Given request: Recast the lines below as a Markdown table with the columns No. and Line, giving each line its own numbered row and leaving out any blank lines.

Records:
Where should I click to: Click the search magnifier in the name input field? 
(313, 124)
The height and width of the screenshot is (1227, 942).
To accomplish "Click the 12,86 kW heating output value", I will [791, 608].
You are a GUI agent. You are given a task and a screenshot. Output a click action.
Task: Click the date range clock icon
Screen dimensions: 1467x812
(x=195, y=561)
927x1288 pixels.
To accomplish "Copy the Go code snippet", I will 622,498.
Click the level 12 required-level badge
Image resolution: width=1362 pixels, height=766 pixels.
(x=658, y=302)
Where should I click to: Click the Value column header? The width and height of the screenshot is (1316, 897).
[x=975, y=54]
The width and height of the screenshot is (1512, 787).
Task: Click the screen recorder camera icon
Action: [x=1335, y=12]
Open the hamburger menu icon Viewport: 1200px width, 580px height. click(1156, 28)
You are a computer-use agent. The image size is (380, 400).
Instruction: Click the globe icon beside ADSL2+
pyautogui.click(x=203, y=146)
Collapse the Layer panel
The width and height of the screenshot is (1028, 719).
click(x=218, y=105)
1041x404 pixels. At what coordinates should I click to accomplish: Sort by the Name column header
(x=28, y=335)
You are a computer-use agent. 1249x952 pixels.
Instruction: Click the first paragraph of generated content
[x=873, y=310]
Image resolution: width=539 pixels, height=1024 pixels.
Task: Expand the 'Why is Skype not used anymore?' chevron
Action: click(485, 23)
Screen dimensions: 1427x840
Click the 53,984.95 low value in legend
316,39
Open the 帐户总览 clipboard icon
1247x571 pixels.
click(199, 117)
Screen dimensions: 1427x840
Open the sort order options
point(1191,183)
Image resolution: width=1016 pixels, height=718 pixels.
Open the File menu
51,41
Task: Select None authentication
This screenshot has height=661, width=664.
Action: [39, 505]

The solution:
| No. | Line |
|---|---|
| 1 | Where should I click to: Click the search magnifier in the name input field?  |
| 2 | (313, 124) |
| 3 | The height and width of the screenshot is (1227, 942). |
| 4 | To accomplish "Click the 12,86 kW heating output value", I will [791, 608]. |
| 5 | You are a GUI agent. You are given a task and a screenshot. Output a click action. |
| 6 | Task: Click the date range clock icon |
| 7 | Screen dimensions: 1467x812 |
| 8 | (x=195, y=561) |
| 9 | 927x1288 pixels. |
| 10 | To accomplish "Copy the Go code snippet", I will 622,498. |
| 11 | Click the level 12 required-level badge |
| 12 | Image resolution: width=1362 pixels, height=766 pixels. |
| 13 | (x=658, y=302) |
| 14 | Where should I click to: Click the Value column header? The width and height of the screenshot is (1316, 897). |
| 15 | [x=975, y=54] |
| 16 | The width and height of the screenshot is (1512, 787). |
| 17 | Task: Click the screen recorder camera icon |
| 18 | Action: [x=1335, y=12] |
| 19 | Open the hamburger menu icon Viewport: 1200px width, 580px height. click(1156, 28) |
| 20 | You are a computer-use agent. The image size is (380, 400). |
| 21 | Instruction: Click the globe icon beside ADSL2+ |
| 22 | pyautogui.click(x=203, y=146) |
| 23 | Collapse the Layer panel |
| 24 | The width and height of the screenshot is (1028, 719). |
| 25 | click(x=218, y=105) |
| 26 | 1041x404 pixels. At what coordinates should I click to accomplish: Sort by the Name column header |
| 27 | (x=28, y=335) |
| 28 | You are a computer-use agent. 1249x952 pixels. |
| 29 | Instruction: Click the first paragraph of generated content |
| 30 | [x=873, y=310] |
| 31 | Image resolution: width=539 pixels, height=1024 pixels. |
| 32 | Task: Expand the 'Why is Skype not used anymore?' chevron |
| 33 | Action: click(485, 23) |
| 34 | Screen dimensions: 1427x840 |
| 35 | Click the 53,984.95 low value in legend |
| 36 | 316,39 |
| 37 | Open the 帐户总览 clipboard icon |
| 38 | 1247x571 pixels. |
| 39 | click(199, 117) |
| 40 | Screen dimensions: 1427x840 |
| 41 | Open the sort order options |
| 42 | point(1191,183) |
| 43 | Image resolution: width=1016 pixels, height=718 pixels. |
| 44 | Open the File menu |
| 45 | 51,41 |
| 46 | Task: Select None authentication |
| 47 | This screenshot has height=661, width=664. |
| 48 | Action: [39, 505] |